O primeiro-ministro inglês não tem dúvidas. As revoltas nas ruas das cidades inglesas são apenas «criminalidade». Resultam dum «colapso moral» e de: «Irresponsabilidade. Egoísmo. Comportamentos que ignoram as consequências dos próprios actos. […] Recompensas sem esforço. Crime sem castigo. Direitos sem responsabilidades» (CNN, 15.8.11). Alguém deveria oferecer um espelho a David Cameron. A sua caracterização assenta que nem uma luva à criminosa, mentirosa e corrupta classe dirigente do seu país, que nos últimos anos enriqueceu de forma obscena através das falcatruas bolsistas e financeiras, da guerra, dos subsídios estatais, das isenções fiscais, das privatizações e pilhagem da riqueza pública, da mentira sistemática do império mediático de Rupert Murdoch. E que agora acha que cabe ao povo britânico pagar a factura dos seus desmandos.

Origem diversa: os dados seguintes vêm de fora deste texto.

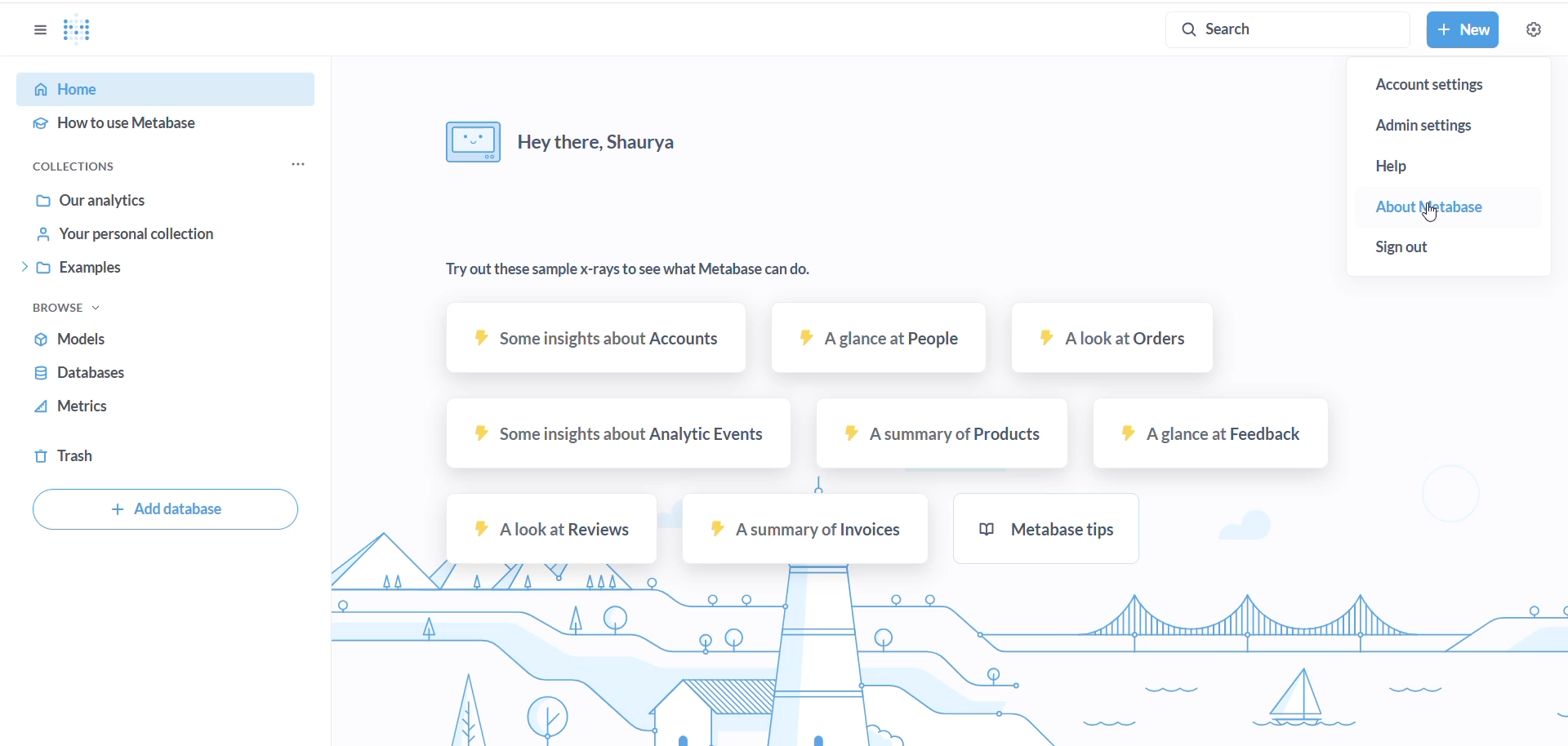 The height and width of the screenshot is (746, 1568). Describe the element at coordinates (146, 376) in the screenshot. I see `databases` at that location.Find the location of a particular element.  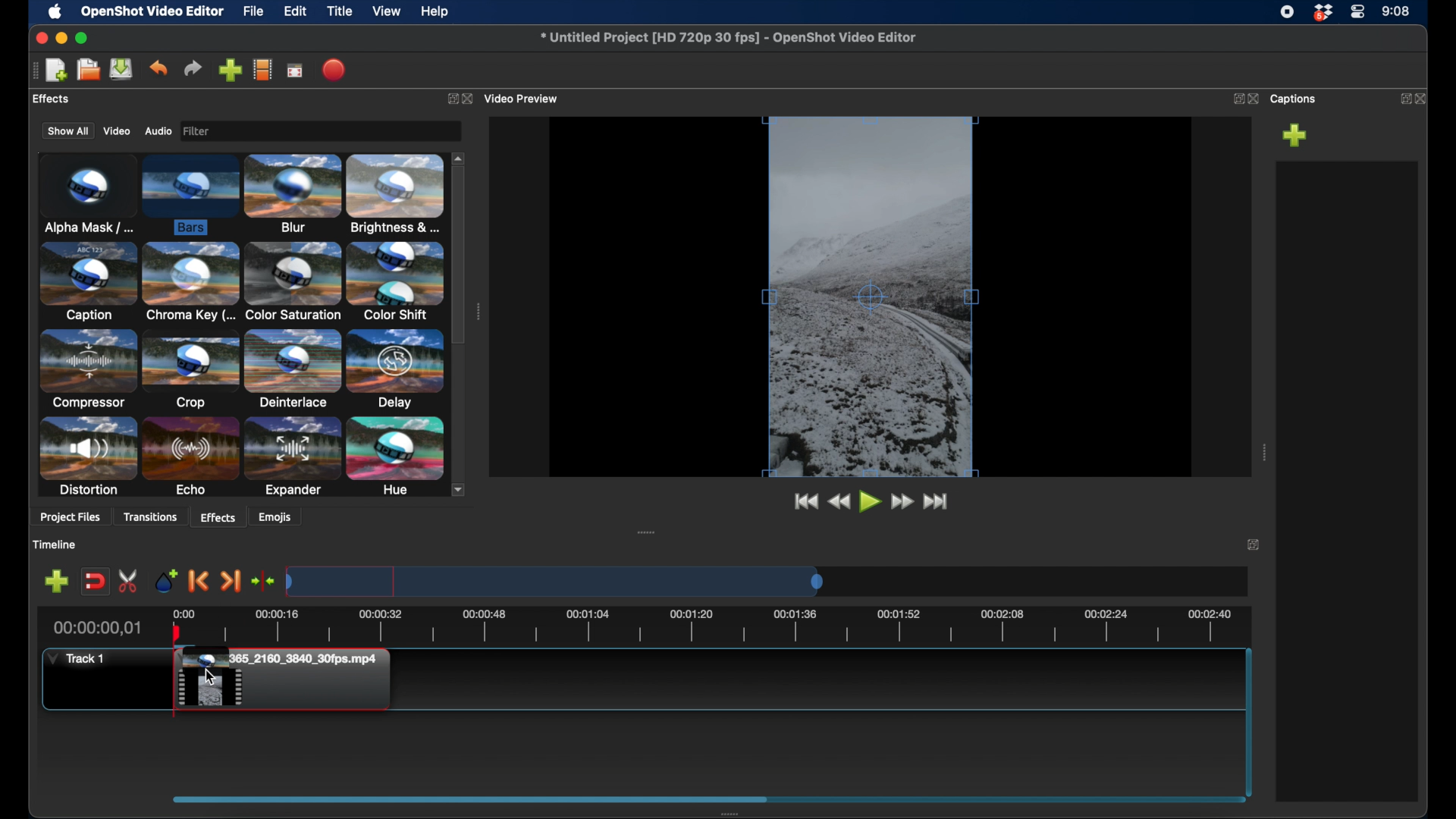

add marker is located at coordinates (56, 582).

São seguramente condenáveis as destruições de lojas e casas nas cidades inglesas. Mas quem elogiou a incomparavelmente mais grave destruição de Tripoli, Bagdade ou Belgrado? São condenáveis as violências sobre cidadãos inocentes nas ruas inglesas. Mas no dia 8 de Agosto aviões da NATO matavam 85 civis na aldeia de Majar, a 150 km de Tripoli: 33 crianças, 32 mulheres e 20 homens (Globe and Mail, 9.8.11). Violências de gangs são inaceitáveis. Mas quem transformou os gangs narcotraficantes e assassinos do UÇK, dos mudjahedines afegãos ou dos «rebeldes» de Bengasi em «governos», entregando-lhes cidades, territórios e redutos para os seus tráficos e crimes? E o que nos contam na comunicação social sobre os distúrbios será verdade? O Estado inglês tem um extensíssimo historial de violência e mentira. Foi assim nos anos da revolta na Irlanda do Norte (com casos escandalosos como os Birmingham Six ou os Guilford Four). É assim nos nossos dias. Desde 1998 morreram 333 pessoas sob detenção policial, sem que alguma vez um polícia tenha sido condenado (Guardian, 3.12.10). Em 2005 foi assassinado a sangue frio, após perseguição policial, o jovem brasileiro Jean Charles de Menezes, confundido com «um árabe». Na altura a polícia mentiu. No incidente que agora despoletou os distúrbios, depois de inicialmente a polícia ter dito que o jovem Duggan morrera numa troca de tiros com a polícia, a comissão de fiscalização da polícia veio confessar que apenas a polícia disparou (Guardian, 9.8.11). Testemunhas afirmam que Duggan foi assassinado a sangue frio, depois de imobilizado pela polícia. O chefe da Polícia Metropolitana de Londres demitiu-se há poucas semanas, após o escândalo que revelou um grau de podridão assinalável no triângulo imprensa-polícia-governo de Sua Majestade. Curiosamente, o dito trio aparece agora na contra-ofensiva política, distribuindo aos sectores mais pobres da sociedade inglesa sermões de moral e ameaças de duríssima repressão policial e social. O jornalista que despoletou o escândalo apareceu morto, tal como aconteceu com David Kelly, que em 2003 denunciou à imprensa as mentiras do governo Blair sobre a guerra no Iraque. Nada de suspeito, claro.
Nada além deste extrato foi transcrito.